It was in the ordinary decencies–drink, food, conversation–that Samuel Beckett believed, and in little else, apart from Art, his one true religion. In this personal church he was a staunch conservative. His saints were Dante, Racine, Rembrandt, Schubert, Schopenhauer, and that other melancholy Samuel, Dr. Johnson, who obsessed him all his life (interestingly, pre-Godot, he wrote part of a play about Dr. Johnson in which the great man is awaited but never appears). Lesser saints were Vico, Haydn, Proust, and James Joyce–and thereby hangs a tale, for it was, in a convoluted way, via Joyce that Beckett met his greatest supporter and fellow-congregant in the Church of Art, his future wife Suzanne Déchevaux-Dumesnil. Actually, they met eight years before they really met, so to speak, as opponents in a tennis match (yes! Beckett in tennis whites), and only got together again eight years later, in 1938, after a notorious incident in which Beckett was attacked and nearly murdered by a pimp in the street. In hospital, he was tended to by the Joyce family, including the great man himself, for whom Beckett had been working on and off as a kind of secretary, transcriber of notes, and general dogsbody. Joyce paid for the hospital room and took care of the medical bills. Suzanne read about the stabbing incident in the papers and contacted Joyce, who communicated Beckett's whereabouts. Suzanne came to visit the Irish patient, and the rest is history; they stayed together for life, marrying in 1961. 

         And thank God or Godot for that, because without her we would almost certainly never have heard of him. Beckett's indifference to the world and its opinions was such that–especially after about 1945–he couldn't even be bothered to submit his own works to publishers, and detested having to make use of such contacts as he had, whom he preferred, very Irishly, to think of as pals to share a story or a drink with, not as part of a business "network." Anyway: "Success and failure on the public level never mattered much to me," he averred. "In fact, I feel more at home with the latter, having breathed deep of its vivifying air all my writing life up to the last couple of years."
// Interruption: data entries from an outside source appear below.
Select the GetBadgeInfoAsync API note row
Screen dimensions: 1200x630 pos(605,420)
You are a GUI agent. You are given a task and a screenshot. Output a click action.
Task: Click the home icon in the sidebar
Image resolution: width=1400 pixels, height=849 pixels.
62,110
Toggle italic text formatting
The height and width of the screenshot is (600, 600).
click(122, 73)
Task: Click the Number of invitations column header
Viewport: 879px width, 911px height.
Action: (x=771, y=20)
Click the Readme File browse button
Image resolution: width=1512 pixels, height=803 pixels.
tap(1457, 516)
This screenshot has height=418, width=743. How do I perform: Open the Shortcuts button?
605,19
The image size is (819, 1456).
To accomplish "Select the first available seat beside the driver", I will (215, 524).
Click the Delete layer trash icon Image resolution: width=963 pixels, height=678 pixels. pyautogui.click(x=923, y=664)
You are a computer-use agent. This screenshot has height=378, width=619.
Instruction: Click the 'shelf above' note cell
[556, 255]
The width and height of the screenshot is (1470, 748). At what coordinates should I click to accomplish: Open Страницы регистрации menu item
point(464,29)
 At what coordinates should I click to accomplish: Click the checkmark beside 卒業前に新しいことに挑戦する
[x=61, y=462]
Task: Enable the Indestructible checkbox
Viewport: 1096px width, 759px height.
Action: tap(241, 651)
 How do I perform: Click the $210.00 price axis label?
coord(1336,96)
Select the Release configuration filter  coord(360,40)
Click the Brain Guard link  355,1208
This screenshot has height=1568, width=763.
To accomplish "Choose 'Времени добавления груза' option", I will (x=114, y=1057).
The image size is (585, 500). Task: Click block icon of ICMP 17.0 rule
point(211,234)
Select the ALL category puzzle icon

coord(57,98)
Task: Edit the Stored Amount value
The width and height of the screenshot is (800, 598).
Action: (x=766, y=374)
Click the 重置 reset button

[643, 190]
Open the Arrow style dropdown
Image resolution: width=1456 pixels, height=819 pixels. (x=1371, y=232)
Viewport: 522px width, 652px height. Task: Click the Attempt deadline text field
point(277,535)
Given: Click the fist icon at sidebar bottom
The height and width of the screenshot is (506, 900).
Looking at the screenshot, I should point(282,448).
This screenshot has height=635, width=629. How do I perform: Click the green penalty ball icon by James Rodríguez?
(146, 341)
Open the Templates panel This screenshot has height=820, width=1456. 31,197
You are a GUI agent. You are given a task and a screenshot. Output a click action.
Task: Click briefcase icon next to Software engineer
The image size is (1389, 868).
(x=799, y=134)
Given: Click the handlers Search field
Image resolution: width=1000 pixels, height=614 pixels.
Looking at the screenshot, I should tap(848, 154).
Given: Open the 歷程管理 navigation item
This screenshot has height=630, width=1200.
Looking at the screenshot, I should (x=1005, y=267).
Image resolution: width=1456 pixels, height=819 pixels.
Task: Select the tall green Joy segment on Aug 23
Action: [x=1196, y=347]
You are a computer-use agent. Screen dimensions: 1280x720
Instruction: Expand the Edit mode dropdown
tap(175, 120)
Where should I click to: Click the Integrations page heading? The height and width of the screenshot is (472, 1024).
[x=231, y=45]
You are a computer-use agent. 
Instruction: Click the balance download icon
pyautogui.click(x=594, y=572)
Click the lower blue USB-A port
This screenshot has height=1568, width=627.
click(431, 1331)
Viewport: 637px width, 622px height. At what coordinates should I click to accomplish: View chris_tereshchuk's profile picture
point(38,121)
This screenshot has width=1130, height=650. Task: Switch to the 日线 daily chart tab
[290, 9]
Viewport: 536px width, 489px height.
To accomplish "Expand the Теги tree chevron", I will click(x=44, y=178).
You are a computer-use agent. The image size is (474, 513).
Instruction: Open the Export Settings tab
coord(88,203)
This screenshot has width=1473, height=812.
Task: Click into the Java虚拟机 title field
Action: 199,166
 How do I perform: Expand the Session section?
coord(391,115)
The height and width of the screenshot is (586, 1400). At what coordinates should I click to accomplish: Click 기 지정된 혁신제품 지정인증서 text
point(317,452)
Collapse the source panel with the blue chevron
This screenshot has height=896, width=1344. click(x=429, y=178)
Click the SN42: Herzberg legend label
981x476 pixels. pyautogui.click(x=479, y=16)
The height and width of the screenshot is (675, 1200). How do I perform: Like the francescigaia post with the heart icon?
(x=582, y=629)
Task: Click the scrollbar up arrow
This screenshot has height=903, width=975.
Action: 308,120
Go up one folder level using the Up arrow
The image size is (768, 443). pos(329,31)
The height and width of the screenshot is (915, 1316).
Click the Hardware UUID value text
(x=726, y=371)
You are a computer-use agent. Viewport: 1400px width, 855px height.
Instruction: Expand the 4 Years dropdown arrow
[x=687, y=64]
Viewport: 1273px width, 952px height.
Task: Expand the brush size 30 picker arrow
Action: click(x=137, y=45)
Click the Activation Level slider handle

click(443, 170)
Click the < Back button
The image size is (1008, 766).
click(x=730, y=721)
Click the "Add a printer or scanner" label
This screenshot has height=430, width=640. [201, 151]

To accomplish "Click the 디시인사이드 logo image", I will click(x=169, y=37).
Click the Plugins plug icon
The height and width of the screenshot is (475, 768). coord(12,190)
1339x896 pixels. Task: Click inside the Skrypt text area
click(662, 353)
         Mind you, he had been rejected by over 40 publishers when he sent out Murphy, his first accomplished novel; and 35 producers and directors had laughed Waiting for Godot out of town, so some disillusionment is understandable. Over to Suzanne, then, who'd come to know her man well during their years on the run in the French Resistance: gnomic, down-to-earth, fascinated by the everyday, adept at colloquial French speech–clearly a genius in ovo, but useless at self-promotion, paralyzed by the possibilities, socially inept. Not so Suzanne, who was a typical Left Bank intellectual of her time, acquainted with everybody who was anybody in the 5th and 6th arrondissments. Crucially, she was a dynamo compared to Sam (whom Peggy Guggenheim, the American socialite with whom he'd had a fling, called "Oblomov," after the iconic Russian layabout), and she never let up in her determination to bring success to them both. Undeterred by the mountain of rejections, she found Sam a publisher, Editions de Minuit, and a producer, Roger Blin, who presented the world premiere of ''Waiting for Godot,'' and ignited the mighty machine of fame that took shy Sam all the way to the Nobel Prize in 1969.